Whenever you start a business, you will need to select an organization type from all the different business structures. This option determines how your business will be established and organized. In most cases, you will likely have a choice between a limited liability company (LLC), a partnership, a corporation, or a sole proprietorship.
Criteria for selecting the legal structure for your business
There are some criteria that you can use to find the business structure that works best for your purpose. These criteria are:
- The different types of liabilities that accompany each business structure
- The expenses and procedures associated with the establishment and maintenance of the different business structures
- Income tax
- Investment needs
Miscellaneous Liabilities
The general rule of thumb for this category is that the more dangerous or risky the activity your business engages in, the less personal responsibility you want to have.
Both corporations and LLCs allow business owners a type of “limited liability,” where anyone seeking claims against the business will have a difficult time placing personal liability on you as the owner. Conversely, if you were to organize your business as a partnership or as a sole proprietorship, you could be personally liable for anything the business did wrong.
Expenses and procedures
In general, there is no special paperwork that needs to be filed to establish any of these business structures. Additionally, fees associated with the establishment or maintenance of any of these business structures are rarely charged.
LLCs and corporations, on the other hand, are almost always more difficult and expensive to establish and maintain. To establish a corporation or limited liability company, you must file “Articles of Incorporation” with your secretary of state and pay the fees associated with incorporation. The details of the articles of incorporation and the amount of the fee will vary depending on the state where you establish your business.

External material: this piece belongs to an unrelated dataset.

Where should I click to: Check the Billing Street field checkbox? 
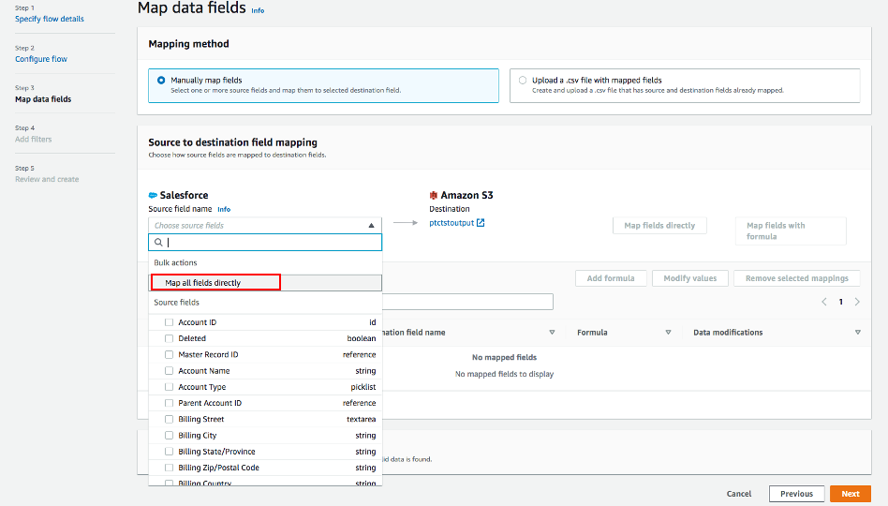pyautogui.click(x=170, y=420)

Additionally, when deciding to form a corporation or LLC, business owners must decide which officers to choose to run the company. LLCs and corporations must keep specific and detailed records of any important business decisions and follow many other formalities that are associated with these business structures.
Income tax
The easiest way to think about the different income tax structures that these business structures will use is to divide them into two categories – one made up of those business structures where business owners pay taxes on business profits, and one that includes all business structures where business owners do not pay taxes on business profits.

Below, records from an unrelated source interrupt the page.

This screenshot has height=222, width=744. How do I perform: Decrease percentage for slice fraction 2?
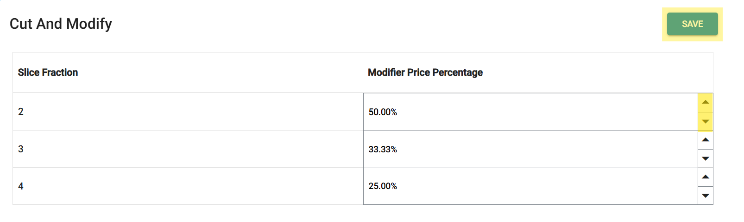click(x=705, y=122)
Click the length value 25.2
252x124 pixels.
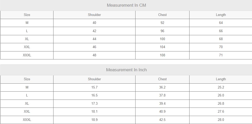221,87
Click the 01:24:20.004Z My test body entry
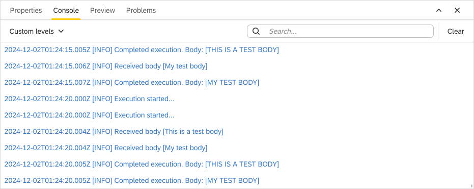Screen dimensions: 474x189 (106, 148)
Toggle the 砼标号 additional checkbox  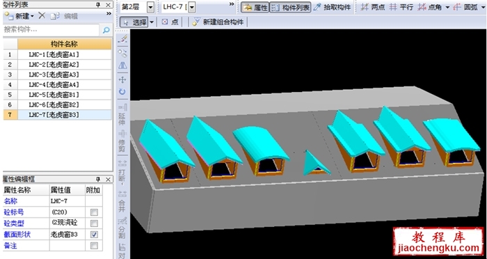[x=94, y=212]
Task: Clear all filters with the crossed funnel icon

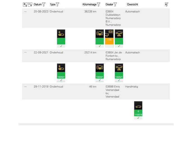Action: click(166, 4)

The first category includes sole proprietorships, partnerships, and LLCs. These business structures are often referred to as “passive” tax entities because taxes on business gains and losses pass to business owners on their personal income taxes.
Sole proprietorship, partnership and LLC business owners must report and pay taxes on all net profits from their business, even if they do not take money out of the business account during the tax year.
Unlike passing through tax business, the owners of a corporation do not pay taxes on the net profits of the corporation. Instead, the business owners of a corporation pay taxes only on the profits they actually take from the corporation in the form of salaries, dividends, and bonuses.
Because a corporation is a separate taxable entity, it must pay taxes on any profit that remains within the company during a tax year, and also on any profit it pays in the form of dividends to shareholders.
There is a tax benefit to forming your business as a corporation. The owners of a corporation do not pay tax on any profits the corporation holds, and the corporation pays taxes at a lower rate than some individuals.
Investment needs
Structuring a business as a corporation allows a business to sell shares of ownership in the business through share offerings. This is different from the other three business structures, which do not allow the sale of a part of the business through the sale of shares. Due to this investment scheme, it can allow the owners of a corporation to attract investors and retain employees more easily by offering shares.
However, if you never plan for your business to go public, and you don’t need the investment incentives to retain employees, you probably don’t need to go through the additional procedure and cost of forming a corporation. If you want the limited personal liability that comes from a corporation, you could form your business as an LLC. An LLC provides many of the advantages of a corporation while remaining more flexible.
advice
Whether you are starting your new business, would like to move your business to a different legal structure, or have other questions regarding your business, you can greatly benefit from legal assistance.